INSTRUCTIONS FOR THE TASK ▸ What lines below contain the word "agent"? Please pull each one out.

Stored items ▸

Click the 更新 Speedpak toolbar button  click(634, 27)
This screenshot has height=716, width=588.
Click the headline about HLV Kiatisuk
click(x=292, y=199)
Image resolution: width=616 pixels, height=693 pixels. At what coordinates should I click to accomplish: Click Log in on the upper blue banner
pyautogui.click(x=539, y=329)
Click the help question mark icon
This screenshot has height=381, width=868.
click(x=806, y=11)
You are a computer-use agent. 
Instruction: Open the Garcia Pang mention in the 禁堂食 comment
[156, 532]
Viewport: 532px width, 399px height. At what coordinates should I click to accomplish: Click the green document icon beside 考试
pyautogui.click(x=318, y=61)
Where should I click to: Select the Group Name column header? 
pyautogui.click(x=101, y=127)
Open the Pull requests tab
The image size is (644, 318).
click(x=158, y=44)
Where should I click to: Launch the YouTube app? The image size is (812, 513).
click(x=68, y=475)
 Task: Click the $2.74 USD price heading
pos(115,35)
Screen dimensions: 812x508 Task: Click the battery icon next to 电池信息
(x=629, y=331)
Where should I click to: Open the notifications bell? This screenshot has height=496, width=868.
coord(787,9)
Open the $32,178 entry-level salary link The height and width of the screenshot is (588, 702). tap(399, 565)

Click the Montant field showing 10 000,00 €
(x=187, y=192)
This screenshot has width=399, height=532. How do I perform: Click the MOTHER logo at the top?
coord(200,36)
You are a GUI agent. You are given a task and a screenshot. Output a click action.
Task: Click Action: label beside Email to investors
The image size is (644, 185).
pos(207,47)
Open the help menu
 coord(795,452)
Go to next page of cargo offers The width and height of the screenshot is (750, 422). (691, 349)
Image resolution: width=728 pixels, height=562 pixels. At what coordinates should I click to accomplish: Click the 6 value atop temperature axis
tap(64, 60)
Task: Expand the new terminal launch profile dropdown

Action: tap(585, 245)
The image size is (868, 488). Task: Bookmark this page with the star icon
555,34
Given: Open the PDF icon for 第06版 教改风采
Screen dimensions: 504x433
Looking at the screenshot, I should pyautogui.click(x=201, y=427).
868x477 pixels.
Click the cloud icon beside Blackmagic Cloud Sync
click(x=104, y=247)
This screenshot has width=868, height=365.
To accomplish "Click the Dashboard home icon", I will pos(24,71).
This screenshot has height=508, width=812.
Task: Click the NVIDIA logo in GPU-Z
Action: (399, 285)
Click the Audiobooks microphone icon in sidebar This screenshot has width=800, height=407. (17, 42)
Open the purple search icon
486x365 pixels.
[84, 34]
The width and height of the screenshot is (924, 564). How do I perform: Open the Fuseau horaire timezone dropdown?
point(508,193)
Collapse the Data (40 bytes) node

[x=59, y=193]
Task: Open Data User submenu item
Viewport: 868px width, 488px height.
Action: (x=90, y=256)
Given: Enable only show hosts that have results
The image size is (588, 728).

EXERCISE RESPONSE ▸
You are a computer-use agent. 
You are a GUI agent. You are given a task and a screenshot. Output a click action.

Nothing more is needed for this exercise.